His family, friends and homeland gradually twisted, at the point he couldn't take it anymore and ran away from his country being a teenager, to never come back again. He never forgot that scene before the bonfires of "anti-German" contents. And was devastated when knew of the same scene when the anti-comic book hysteria in the 50's: parents, religious, teachers burning comic books of their children because they instigated evil, homosexuality or delinquence. If Fedric Wertham hadn't been the counselor, there would been another story.
Since then, the Comics Code Authority ruled until 2011, as a reminder of bad times. And I expect this shooting episode don't make this seal rise again.
A trigger happy madman. He ought never had had the chance to get firearms and war gear. But he did. America has a large quantity of armed civilians, some states have it as something common, a right, and even if there are rules to get them, they are easy to buy.
The two superheroes to come to my mind armed with firearms are Fantomex and the Grifter. Deadpool and the Punisher(former Spiderman enemy) are antiheroes, and later become so popular that are almost considered heroes. Of course they are armed.
But Batman has a notorious aversion to guns. Most heroes hate them.
Batman's comic was born in the 30's, as a protest against the armed gangsters who terrorized the common people.
We all love their fights, always disadvantaged, there's no honor in a gunfight but there is when Batman jumps over the bad guys from a rooftop and defeat them with his bare hands. That makes a hero. They apply violence, but only to those who harm the innocents who can't defend themselves, and the use of firearms is always represented as a lowly, cowardly action. When in TDK the Joker gives Dent a gun he says he's an agent of chaos. Firearms are chaos, anybody can do a lot of harm with them. Heroes fight chaos, they defend man against his own doom.
Heroes' comics, movies and games are entertaining because of the action scenes, and that action is violent according to how much damage the hero and villain deal with. Wounds, during the pass of time, changed from irregular red lines falling from lips to hemorrage and bad cuts, even fractures (Compare any classic hero and Kickass, for example). Very few of these wounds were made by firearms. It's a narrative resource that allow the story to develop, it has no sense if the hero gets shot to death on the first pages of the comic. He has not even the time to have an epic fight or say his badass lines.
And respect to deaths as a dramatic resource, death is a fact of life, and many times means the development or the birth of a hero. The birth of Batman.

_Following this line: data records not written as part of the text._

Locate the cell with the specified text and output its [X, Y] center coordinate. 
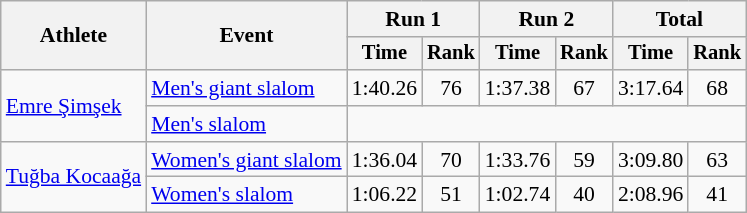
1:33.76 [518, 160]
76 [451, 88]
1:02.74 [518, 195]
Emre Şimşek [74, 106]
1:40.26 [384, 88]
70 [451, 160]
Men's giant slalom [246, 88]
3:17.64 [650, 88]
40 [584, 195]
Men's slalom [246, 124]
Run 1 [414, 19]
Tuğba Kocaağa [74, 178]
Women's giant slalom [246, 160]
51 [451, 195]
67 [584, 88]
Run 2 [546, 19]
3:09.80 [650, 160]
2:08.96 [650, 195]
1:06.22 [384, 195]
Women's slalom [246, 195]
59 [584, 160]
Athlete [74, 36]
41 [717, 195]
Total [680, 19]
1:37.38 [518, 88]
Event [246, 36]
68 [717, 88]
63 [717, 160]
1:36.04 [384, 160]
Pinpoint the cell where the given text exists, returning its [X, Y] midpoint coordinate. 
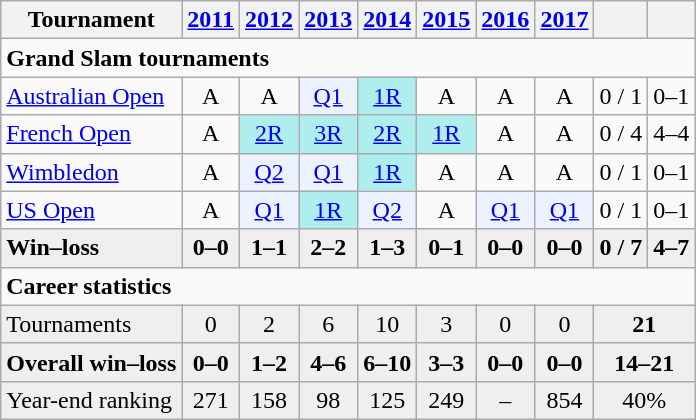
US Open [92, 210]
2016 [506, 20]
2–2 [328, 248]
3R [328, 134]
Australian Open [92, 96]
0 / 4 [621, 134]
Grand Slam tournaments [348, 58]
125 [388, 400]
14–21 [644, 362]
1–2 [270, 362]
249 [446, 400]
4–6 [328, 362]
271 [211, 400]
4–4 [672, 134]
854 [564, 400]
10 [388, 324]
2 [270, 324]
Wimbledon [92, 172]
– [506, 400]
1–3 [388, 248]
Tournaments [92, 324]
2014 [388, 20]
2017 [564, 20]
2011 [211, 20]
Win–loss [92, 248]
4–7 [672, 248]
Year-end ranking [92, 400]
Career statistics [348, 286]
Overall win–loss [92, 362]
21 [644, 324]
Tournament [92, 20]
158 [270, 400]
98 [328, 400]
6 [328, 324]
2012 [270, 20]
French Open [92, 134]
2015 [446, 20]
6–10 [388, 362]
40% [644, 400]
2013 [328, 20]
0 / 7 [621, 248]
1–1 [270, 248]
3–3 [446, 362]
3 [446, 324]
Extract the [X, Y] coordinate from the center of the cell holding the provided text.  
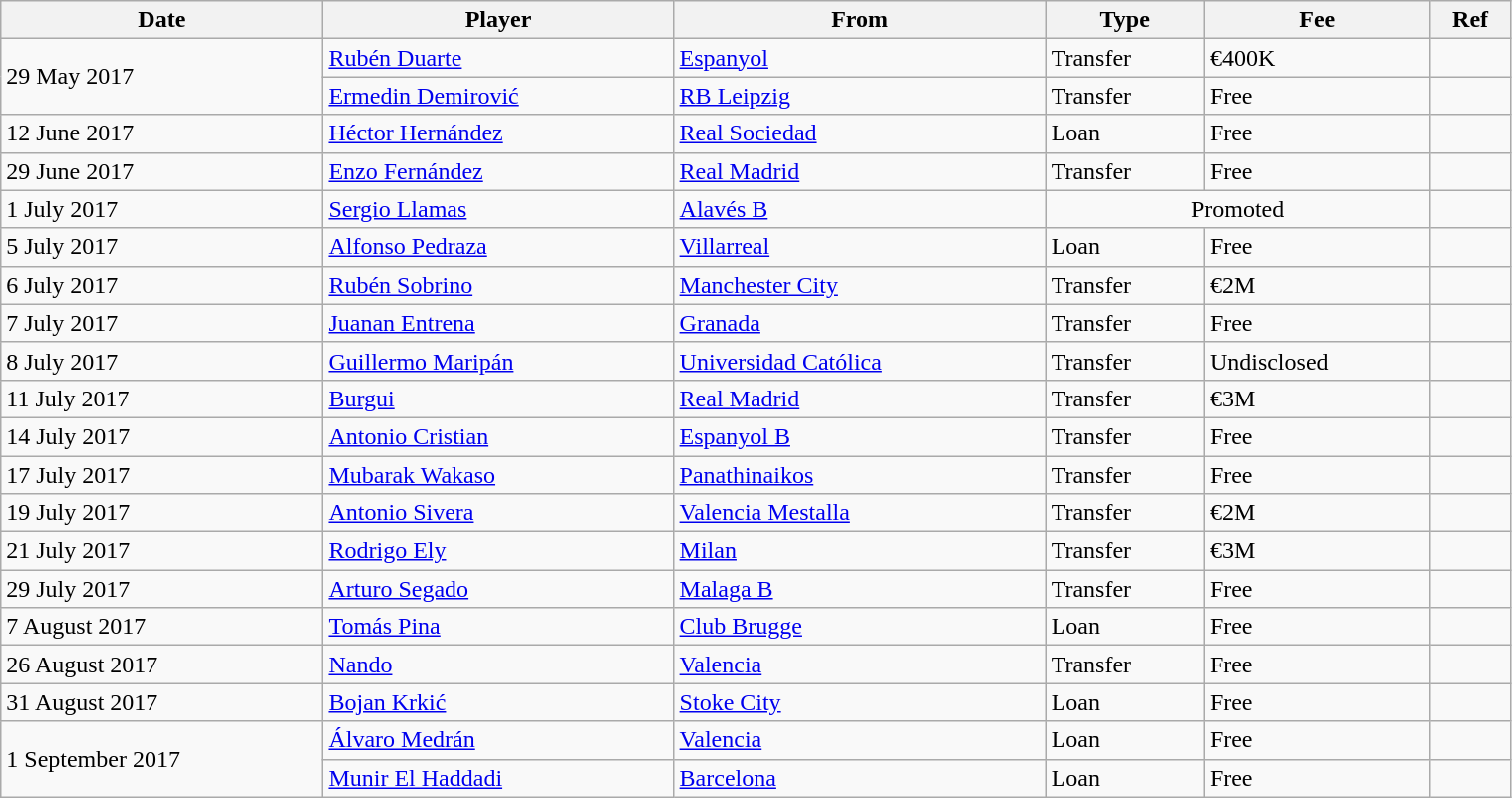
17 July 2017 [161, 475]
7 August 2017 [161, 627]
From [859, 20]
Enzo Fernández [498, 171]
31 August 2017 [161, 703]
6 July 2017 [161, 285]
Valencia Mestalla [859, 513]
Villarreal [859, 247]
Panathinaikos [859, 475]
Stoke City [859, 703]
29 July 2017 [161, 589]
Espanyol B [859, 437]
Universidad Católica [859, 361]
14 July 2017 [161, 437]
1 July 2017 [161, 209]
Sergio Llamas [498, 209]
Mubarak Wakaso [498, 475]
Tomás Pina [498, 627]
Burgui [498, 399]
21 July 2017 [161, 551]
Ref [1470, 20]
Munir El Haddadi [498, 778]
Rubén Sobrino [498, 285]
Type [1124, 20]
Date [161, 20]
5 July 2017 [161, 247]
Malaga B [859, 589]
Juanan Entrena [498, 323]
Alfonso Pedraza [498, 247]
Player [498, 20]
Espanyol [859, 58]
Club Brugge [859, 627]
Granada [859, 323]
29 June 2017 [161, 171]
Nando [498, 665]
RB Leipzig [859, 96]
19 July 2017 [161, 513]
Bojan Krkić [498, 703]
7 July 2017 [161, 323]
Undisclosed [1317, 361]
26 August 2017 [161, 665]
Rodrigo Ely [498, 551]
Antonio Cristian [498, 437]
1 September 2017 [161, 759]
29 May 2017 [161, 77]
Guillermo Maripán [498, 361]
Antonio Sivera [498, 513]
Rubén Duarte [498, 58]
Alavés B [859, 209]
8 July 2017 [161, 361]
Manchester City [859, 285]
Milan [859, 551]
€400K [1317, 58]
Fee [1317, 20]
Real Sociedad [859, 134]
Barcelona [859, 778]
12 June 2017 [161, 134]
Arturo Segado [498, 589]
Álvaro Medrán [498, 741]
Héctor Hernández [498, 134]
Promoted [1238, 209]
Ermedin Demirović [498, 96]
11 July 2017 [161, 399]
Capture the cell that displays the provided text and extract its [X, Y] central coordinate. 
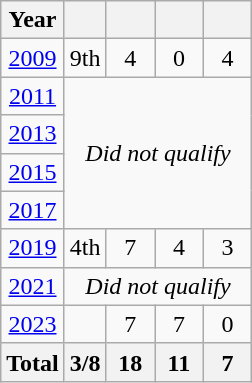
2013 [33, 134]
2015 [33, 172]
Year [33, 20]
18 [130, 362]
3/8 [85, 362]
2009 [33, 58]
3 [228, 248]
4th [85, 248]
2023 [33, 324]
2021 [33, 286]
Total [33, 362]
2019 [33, 248]
2017 [33, 210]
9th [85, 58]
2011 [33, 96]
11 [180, 362]
For the text-containing cell, return its midpoint in [X, Y] coordinate format. 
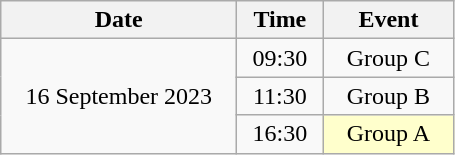
Group B [388, 96]
16:30 [280, 134]
Group C [388, 58]
Event [388, 20]
Time [280, 20]
11:30 [280, 96]
Group A [388, 134]
16 September 2023 [119, 96]
Date [119, 20]
09:30 [280, 58]
Determine the (x, y) coordinate at the center of the cell enclosing the given text.  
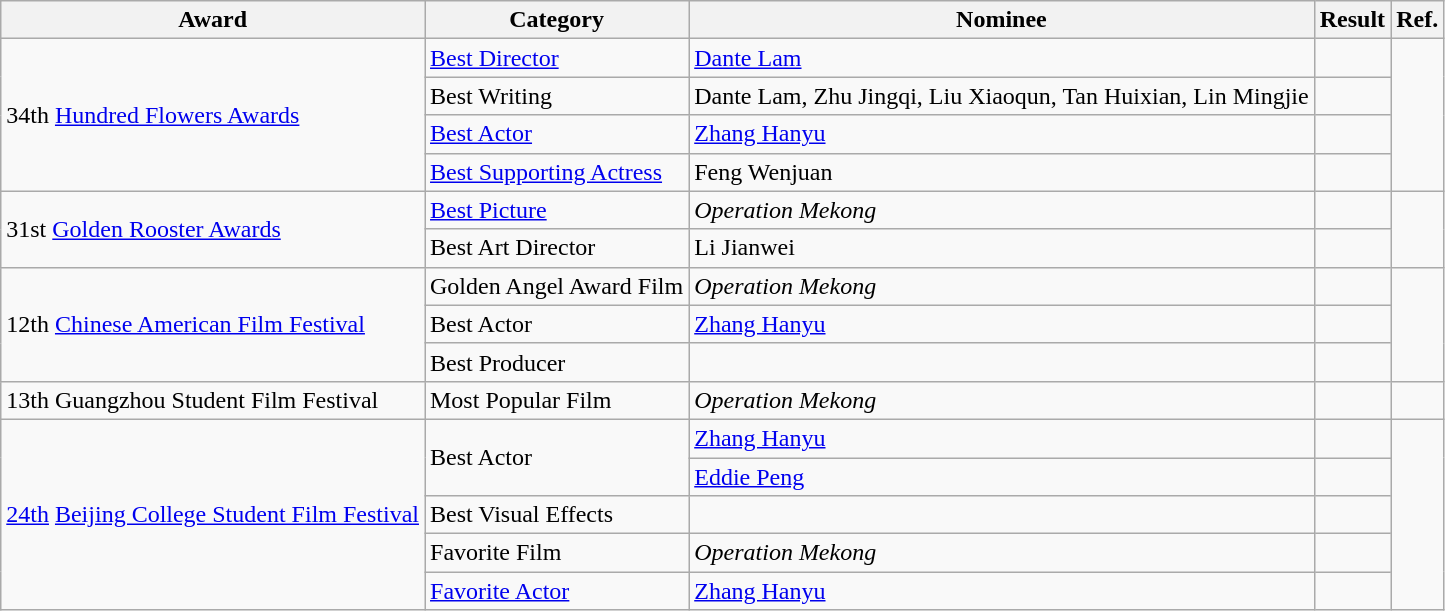
34th Hundred Flowers Awards (213, 115)
Feng Wenjuan (1002, 172)
Best Director (556, 58)
Best Producer (556, 362)
Best Picture (556, 210)
Golden Angel Award Film (556, 286)
Nominee (1002, 20)
Li Jianwei (1002, 248)
Ref. (1418, 20)
31st Golden Rooster Awards (213, 229)
Favorite Actor (556, 591)
Dante Lam, Zhu Jingqi, Liu Xiaoqun, Tan Huixian, Lin Mingjie (1002, 96)
Eddie Peng (1002, 477)
Award (213, 20)
Dante Lam (1002, 58)
12th Chinese American Film Festival (213, 324)
Favorite Film (556, 553)
Category (556, 20)
Best Writing (556, 96)
24th Beijing College Student Film Festival (213, 514)
13th Guangzhou Student Film Festival (213, 400)
Best Supporting Actress (556, 172)
Best Art Director (556, 248)
Best Visual Effects (556, 515)
Most Popular Film (556, 400)
Result (1352, 20)
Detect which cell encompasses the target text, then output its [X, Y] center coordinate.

Don't misunderstand me, I'm convinced that a responsible adult knows what he can and cannot watch, play or read. I can't forget that Columbine, Virginia Tech and some more are alike and too much, people killed by a maniatic. And the media and the guys I mentioned above will find the most idiotic explanations like he listened to Death Metal, was a satanic worshiper or read Nietzche. They'll say he was disguised as Bane, because it's easier like this, to look for scapegoats who can be publicly executed without consequences, but never a responsible, previous alerts, or psychological profiles that revealed his tendencies or read thoroughly the messages he left before and after committing his crime, that nobody denied him to buy the weapons or left them in a place were he could get them. I understand the feelings of all you guys when you have to witness of those sick people who ruin the life of others in situations like this.
I'm going to see the movie with my friends. And I'm doing it to honor the people who died to see their hero, that hero that hates firearms, who fights evil and stops-at least in the movie- sick fucks like him.